Maher-Brisen also makes a critical distinction: It’s not a crime to be addicted. The wrongdoing lies in putting patients at risk and engaging in unethical and criminal behavior, she writes:
Diversion is a crime, and when it occurs the police may be called in to investigate and make an arrest. Nurses have been arrested for falsifying records and forging prescriptions.
Practicing nursing while impaired by alcohol or other drugs is a form of professional misconduct. Nurses who practice while impaired report that they live in fear of being caught.
It’s often just a matter of time before a patient, colleague, or manager reports the problem to the administration.
Here are some more key facts about addiction among health care professionals: Doctors seem to be more likely than the general public to misuse prescription drugs but their overall drug of choice tends to be alcohol. Anesthesiologists are the exception; they’re more likely to abuse injected opioids, which are especially potent. Although most states provide intervention and monitoring for addicted physicians, there’sÂ a shortage of programs for other professionals such as nurses and nurse anesthetists, with the result that many of these people are undertreated and sometimes die from their addictions.
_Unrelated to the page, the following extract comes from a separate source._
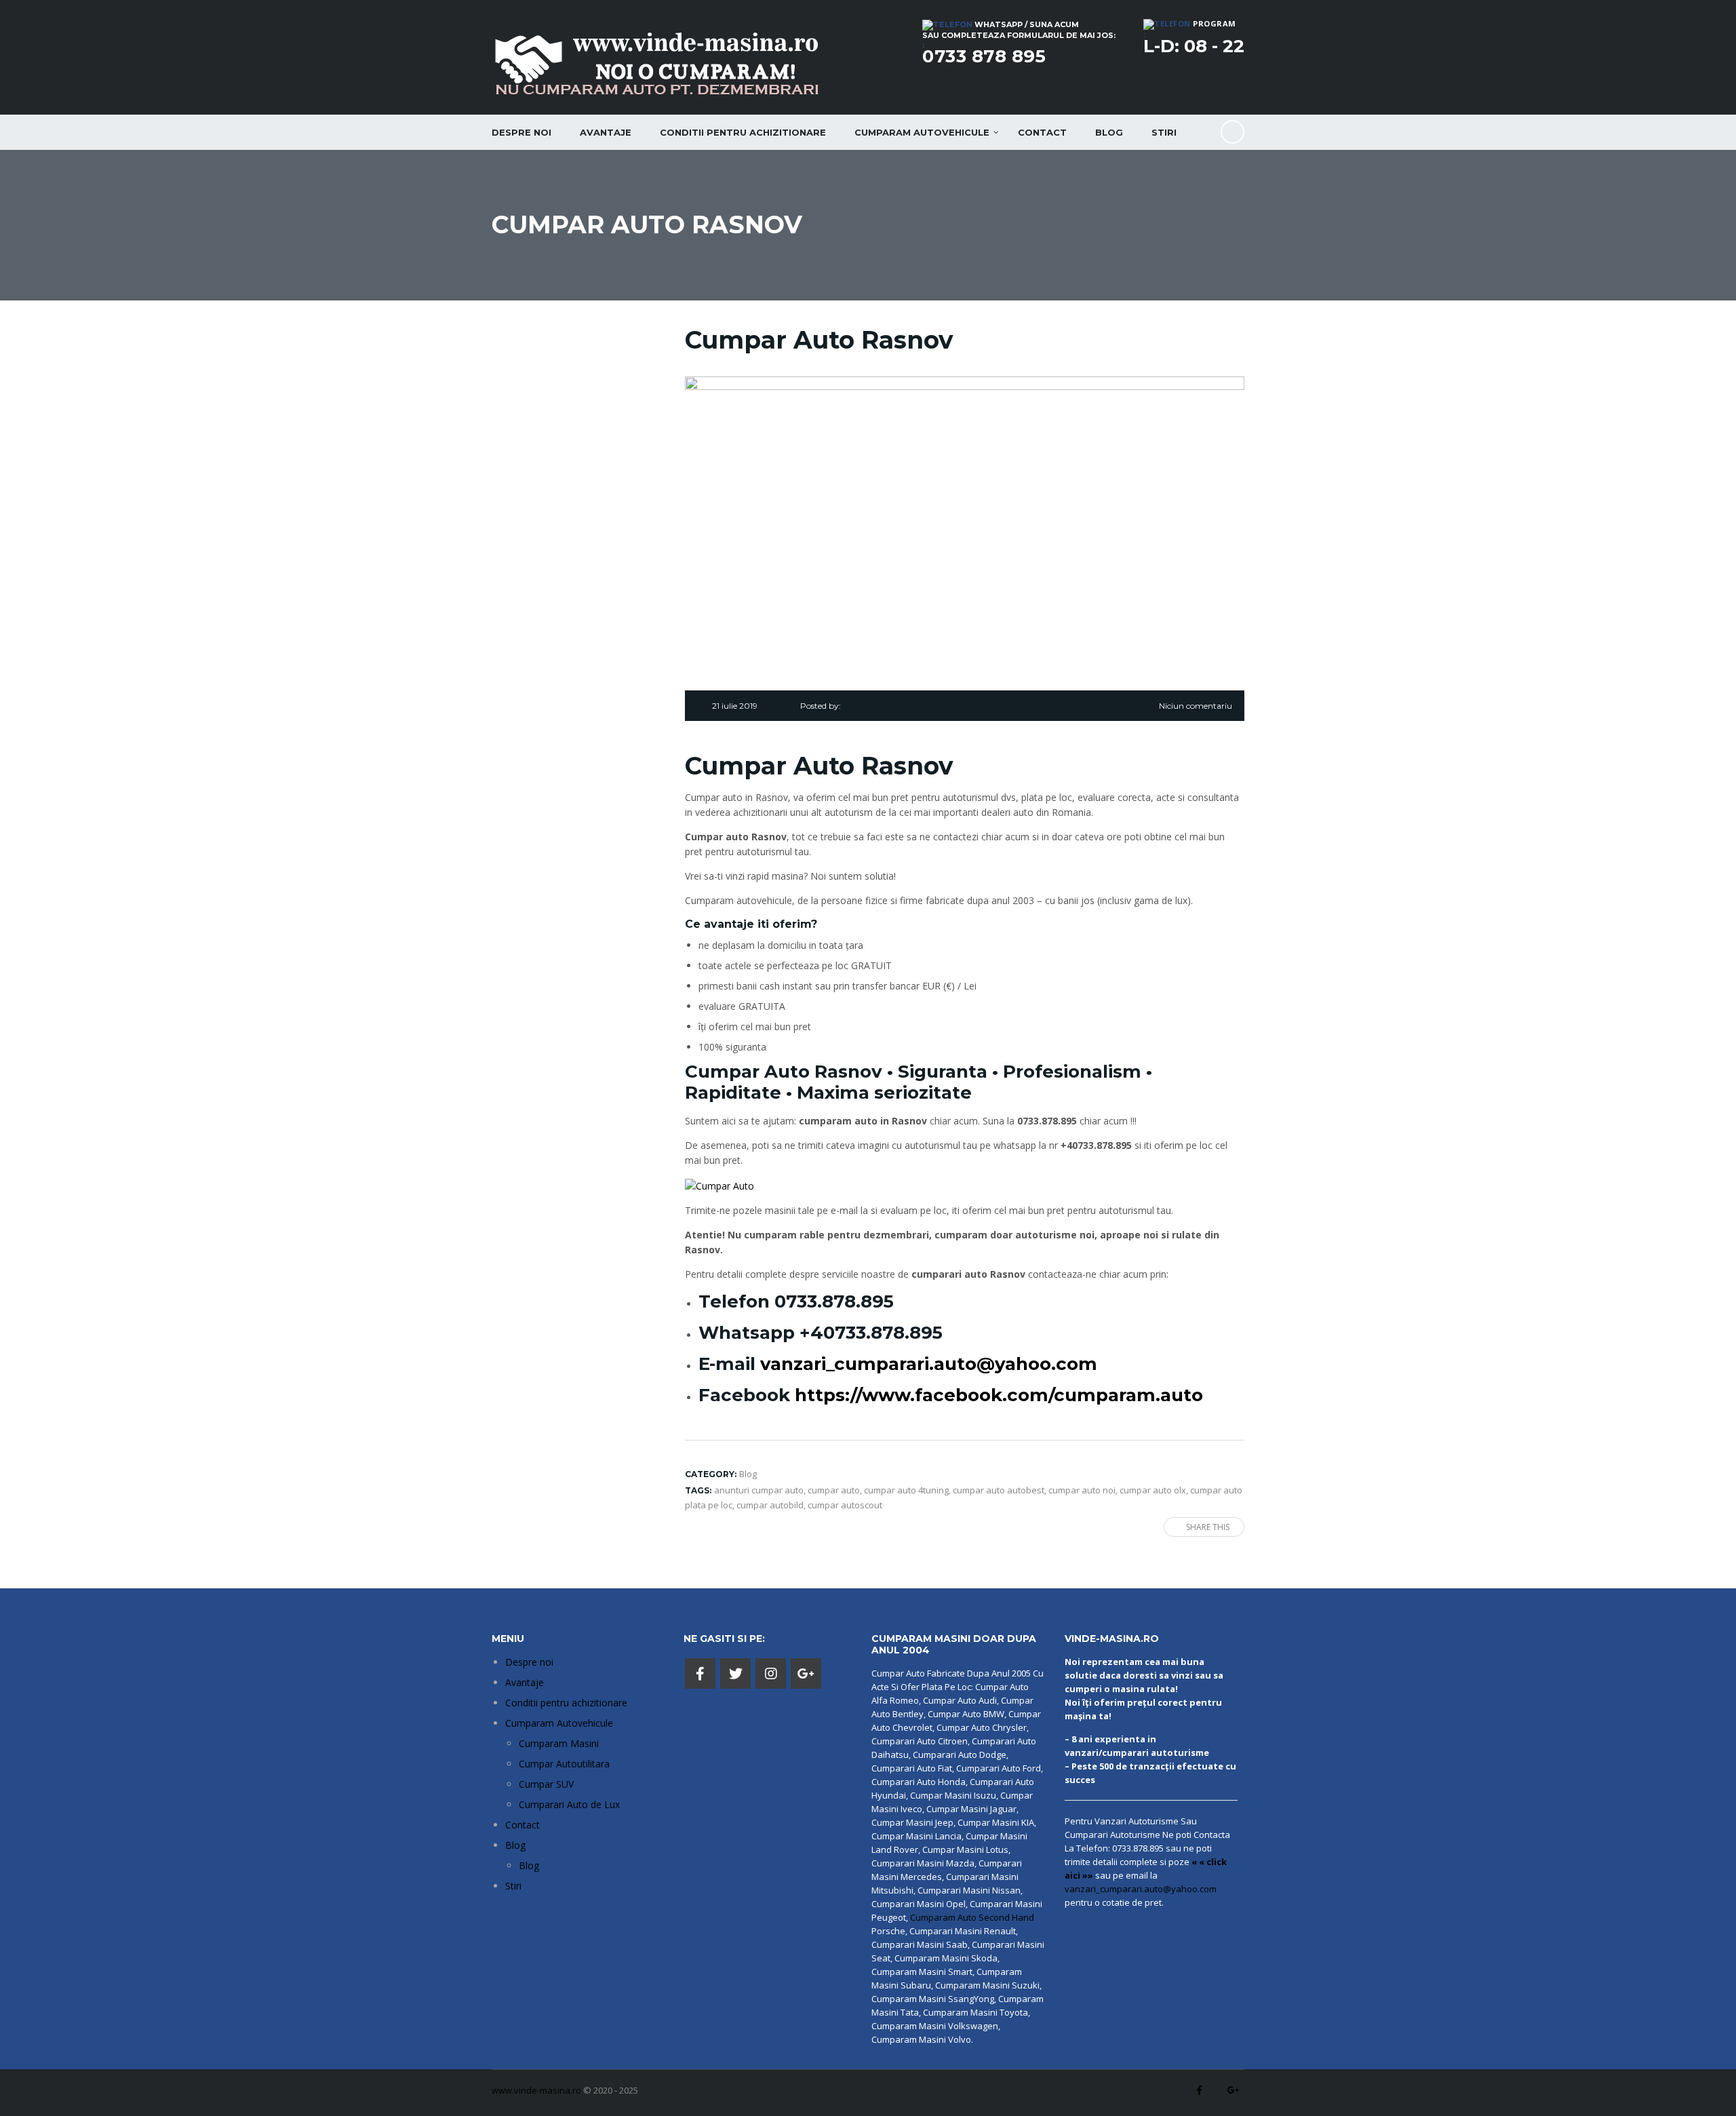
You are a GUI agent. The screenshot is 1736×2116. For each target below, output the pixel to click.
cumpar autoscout (845, 1505)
With proper treatment, many addicted health care professionals can go back to work. Some might need to change the focus of their practice, however, and a small minority might never be fit to return to patient care.
To their credit, the three Minnesota hospitals where nurses were caught allegedly stealing drugs from patients were quick to act. They also were quick to go public and to share what they knew with patients who might have been affected. Drug misuse at this level rarely springs up overnight, however, and it makes one wonder how long these nurses continued to care for patients before their drug problems became apparent. Could – or should – someone have intervened sooner?
Maybe this is an opportunity for everyone in the health care community to take a long, hard look at how they identify, deal with and support colleagues who are addicted.